Quattro romanzi che raccontano la storia della famiglia più importante di Firenze e dei molti intrighi che ne accompagnarono la parabola. Si tratta del ciclo I Medici, scritto da Matteo Strukul a partire dal 2017, che segue le gesta dei più influenti membri del casato. Si parte dall’ascesa di Cosimo il Vecchio con il primo romanzo della serie, Una dinastia al potere. Il capitolo successivo, Un uomo al potere, racconta le vicende di Lorenzo il Magnifico, mentre i due romanzi conclusivi, Una donna al potere e Fine di una dinastia, seguono Caterina e Maria nella loro scalata al trono di Francia come regine consorti.

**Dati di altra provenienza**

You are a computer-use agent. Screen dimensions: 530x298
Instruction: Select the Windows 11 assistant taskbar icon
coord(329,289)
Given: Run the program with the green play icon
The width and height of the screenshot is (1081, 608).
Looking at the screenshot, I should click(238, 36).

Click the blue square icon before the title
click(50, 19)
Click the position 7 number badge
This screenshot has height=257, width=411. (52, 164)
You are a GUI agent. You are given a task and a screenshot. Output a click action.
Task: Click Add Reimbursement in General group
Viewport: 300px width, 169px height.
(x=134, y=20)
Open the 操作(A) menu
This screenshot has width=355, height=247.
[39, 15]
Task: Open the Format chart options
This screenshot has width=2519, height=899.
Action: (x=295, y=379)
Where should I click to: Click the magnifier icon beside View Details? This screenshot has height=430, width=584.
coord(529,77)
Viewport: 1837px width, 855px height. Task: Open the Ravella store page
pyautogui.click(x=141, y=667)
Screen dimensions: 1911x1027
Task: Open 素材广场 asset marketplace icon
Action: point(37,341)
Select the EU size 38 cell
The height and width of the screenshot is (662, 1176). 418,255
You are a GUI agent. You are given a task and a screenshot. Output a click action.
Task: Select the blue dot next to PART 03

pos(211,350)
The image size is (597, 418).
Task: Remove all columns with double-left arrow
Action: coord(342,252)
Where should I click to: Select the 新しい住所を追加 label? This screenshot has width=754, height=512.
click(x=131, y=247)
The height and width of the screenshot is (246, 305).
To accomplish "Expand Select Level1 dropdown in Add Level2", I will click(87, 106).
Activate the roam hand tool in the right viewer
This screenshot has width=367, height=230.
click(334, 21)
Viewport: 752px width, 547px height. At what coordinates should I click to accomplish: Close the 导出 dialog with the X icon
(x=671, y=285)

Di tutt’altro genere è la nutrita saga di Marco Vichi dedicata al Commissario Bordelli. Inaugurata nel 2002 con il romanzo omonimo, mette in scena le indagini del suo protagonista nella cornice della Firenze degli anni Sessanta. Ad oggi sono ben quattordici i romanzi pubblicati, tutti legati alle avventure poliziesche di un personaggio che Andrea Camilleri ha definito “un antieroe disilluso ma assolutamente autentico nelle ragioni del suo esistere”.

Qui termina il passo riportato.